**** Data for processing ****

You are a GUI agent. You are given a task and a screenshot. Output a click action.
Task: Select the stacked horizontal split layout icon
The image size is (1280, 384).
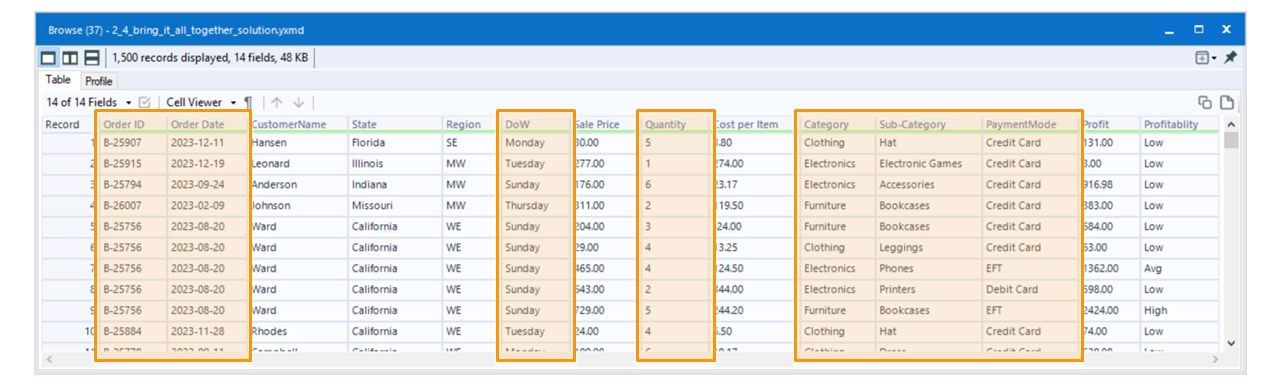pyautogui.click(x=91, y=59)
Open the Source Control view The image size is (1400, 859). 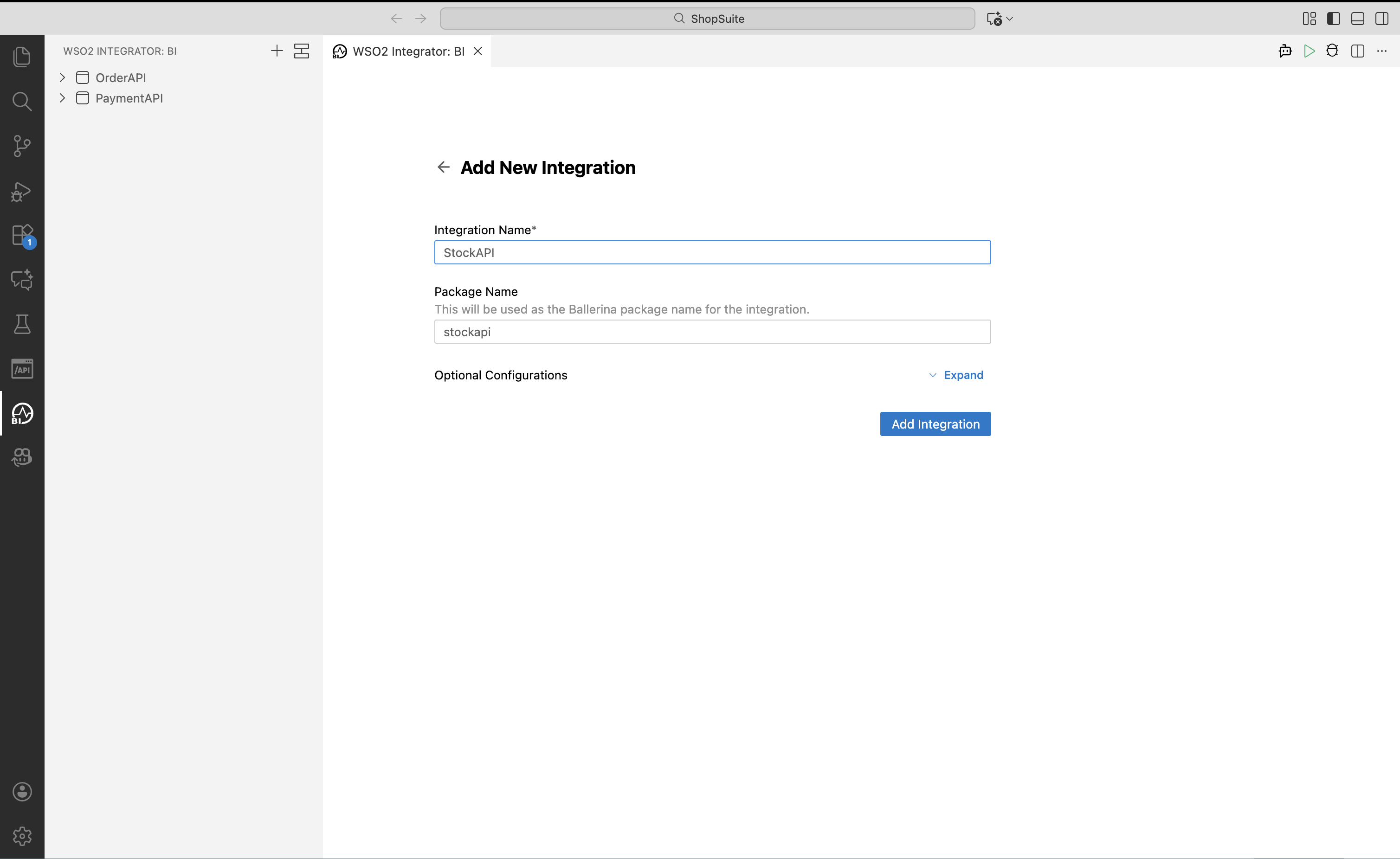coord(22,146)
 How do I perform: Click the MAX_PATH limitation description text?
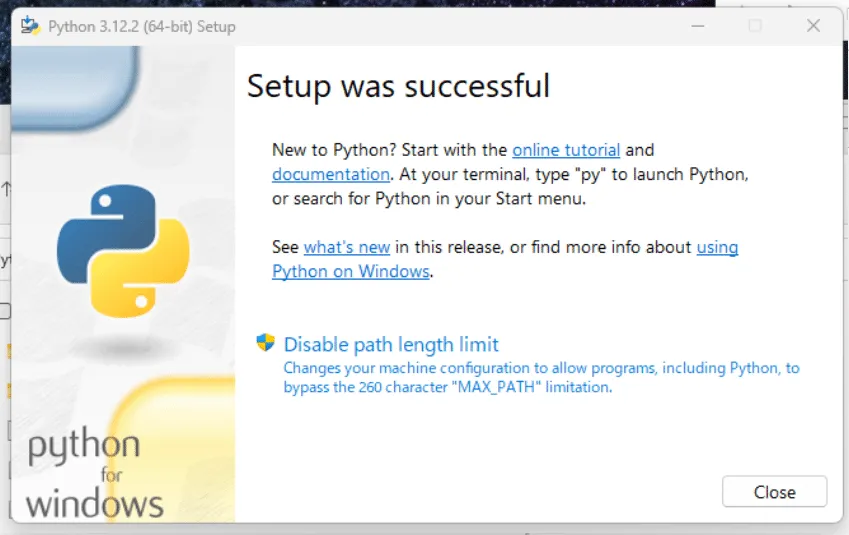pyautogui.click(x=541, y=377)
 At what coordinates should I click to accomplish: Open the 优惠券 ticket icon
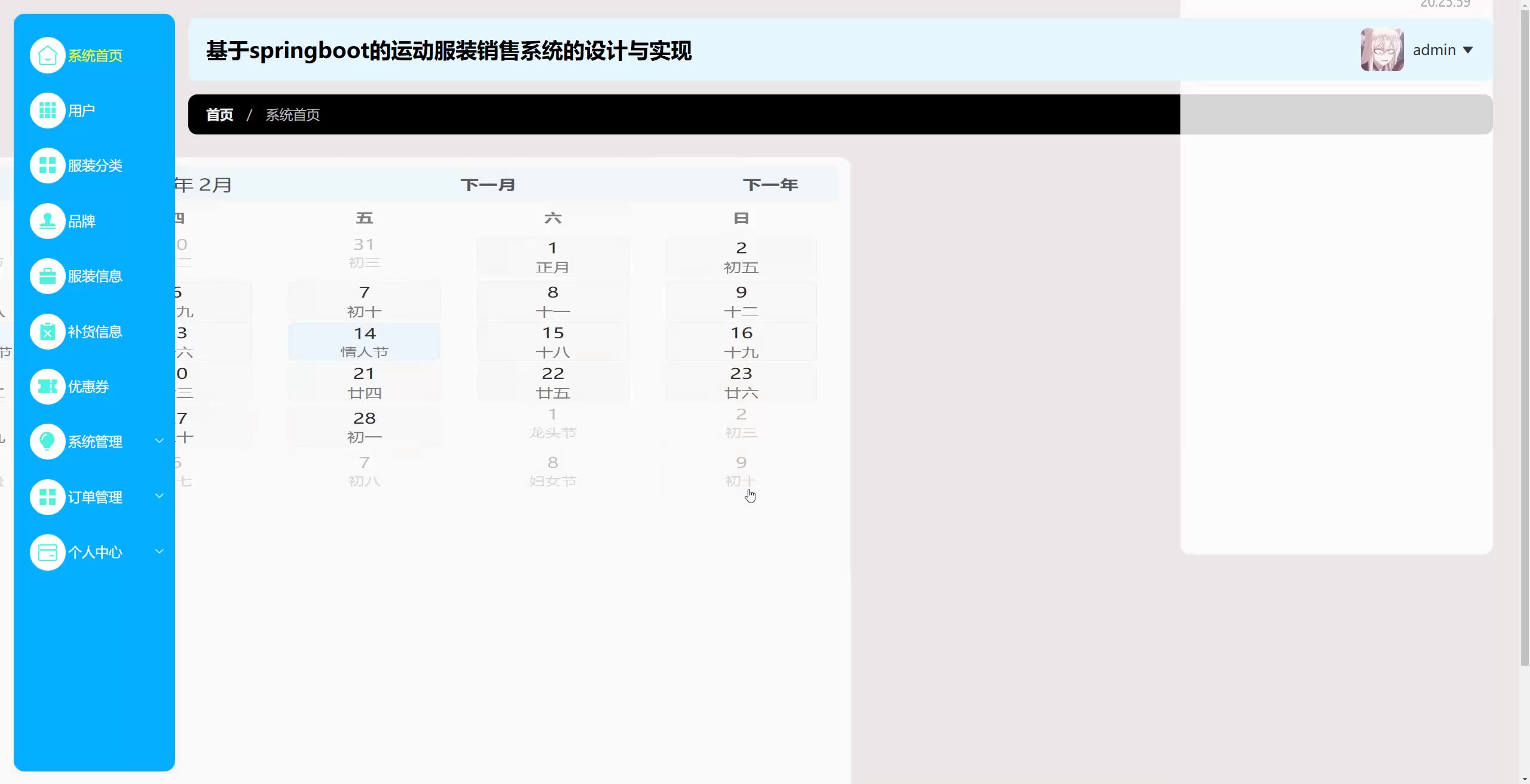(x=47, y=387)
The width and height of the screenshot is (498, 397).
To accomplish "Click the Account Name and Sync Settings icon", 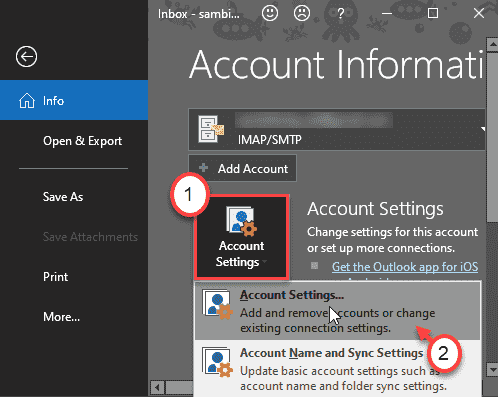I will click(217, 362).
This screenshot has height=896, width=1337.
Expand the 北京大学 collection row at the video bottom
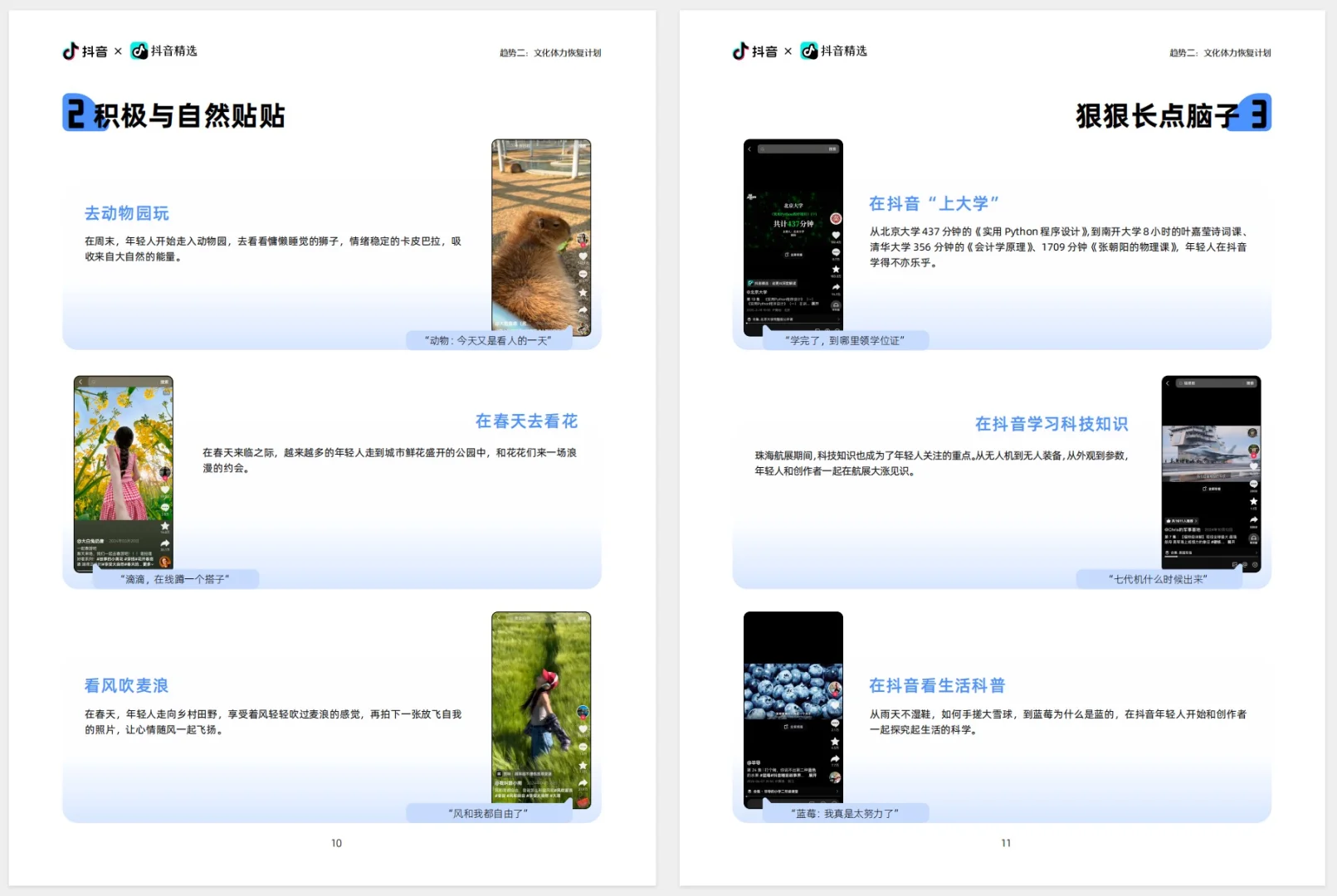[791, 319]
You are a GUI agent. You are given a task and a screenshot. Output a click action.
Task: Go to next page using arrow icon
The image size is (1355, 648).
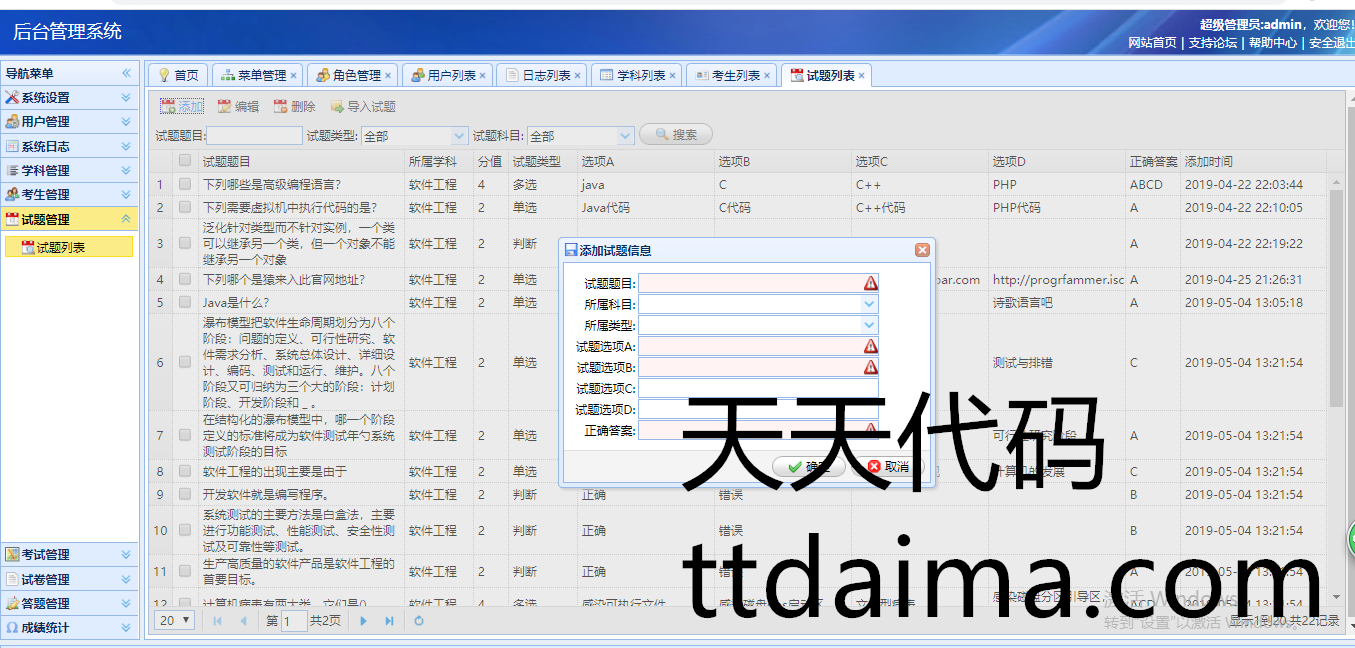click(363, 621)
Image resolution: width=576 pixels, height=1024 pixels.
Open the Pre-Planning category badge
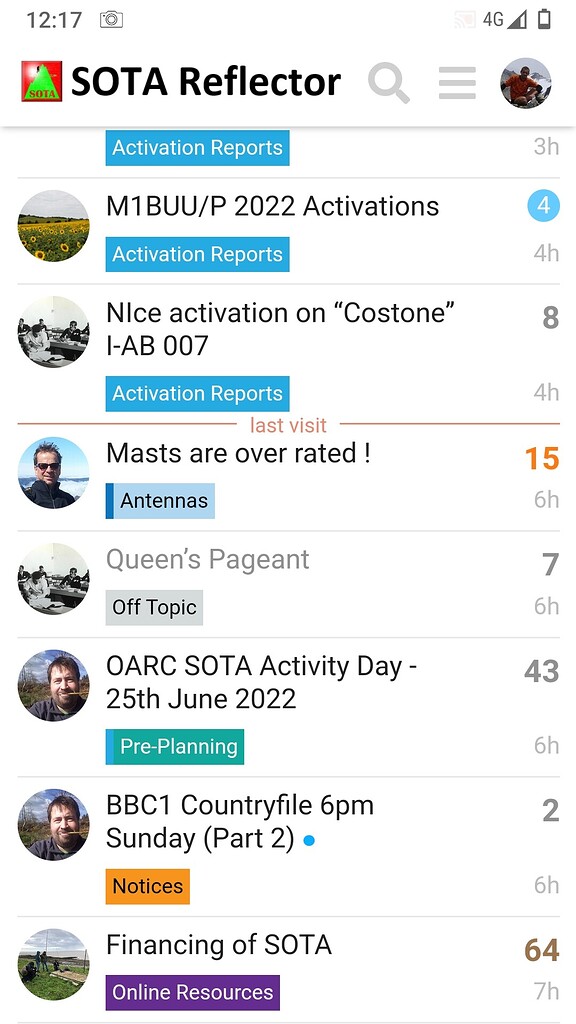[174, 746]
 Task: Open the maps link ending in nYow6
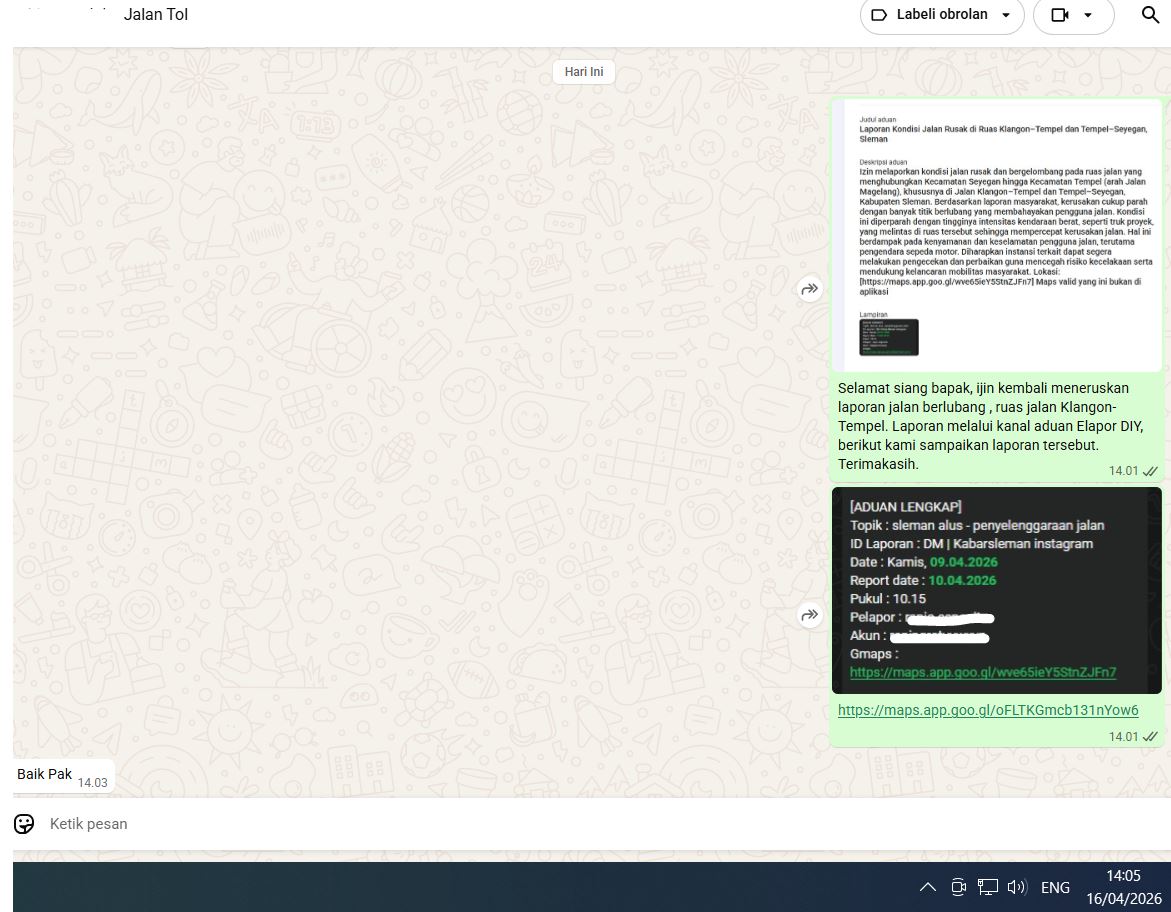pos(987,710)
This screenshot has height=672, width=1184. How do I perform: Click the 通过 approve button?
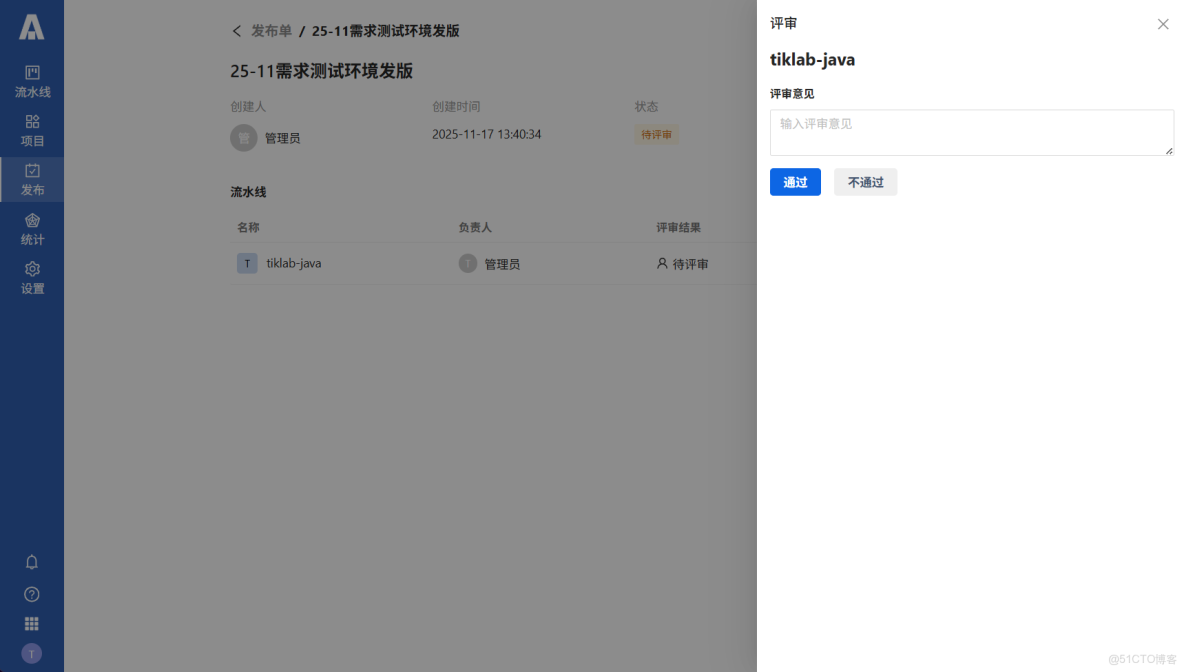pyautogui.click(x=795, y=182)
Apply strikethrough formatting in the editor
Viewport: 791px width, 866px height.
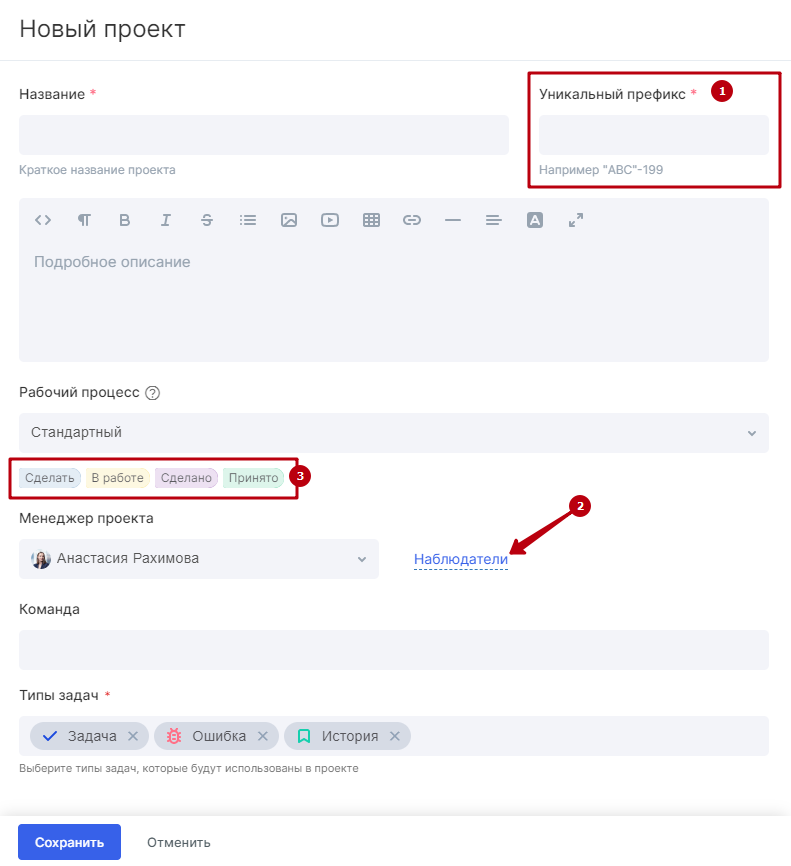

****

What is asked:
Starting at the first line and ending at the line that contains "pyautogui.click(x=91, y=59)", write those lines out again with their requests. Multiply each click coordinate in the answers by 1.25 and round to the nearest whole number, with halves rounded up. Leave the numbers in the requests unchanged, and leave out the pictures.

Task response:
You are a GUI agent. You are given a task and a screenshot. Output a click action.
Task: Select the stacked horizontal split layout icon
The image size is (1280, 384).
pyautogui.click(x=114, y=74)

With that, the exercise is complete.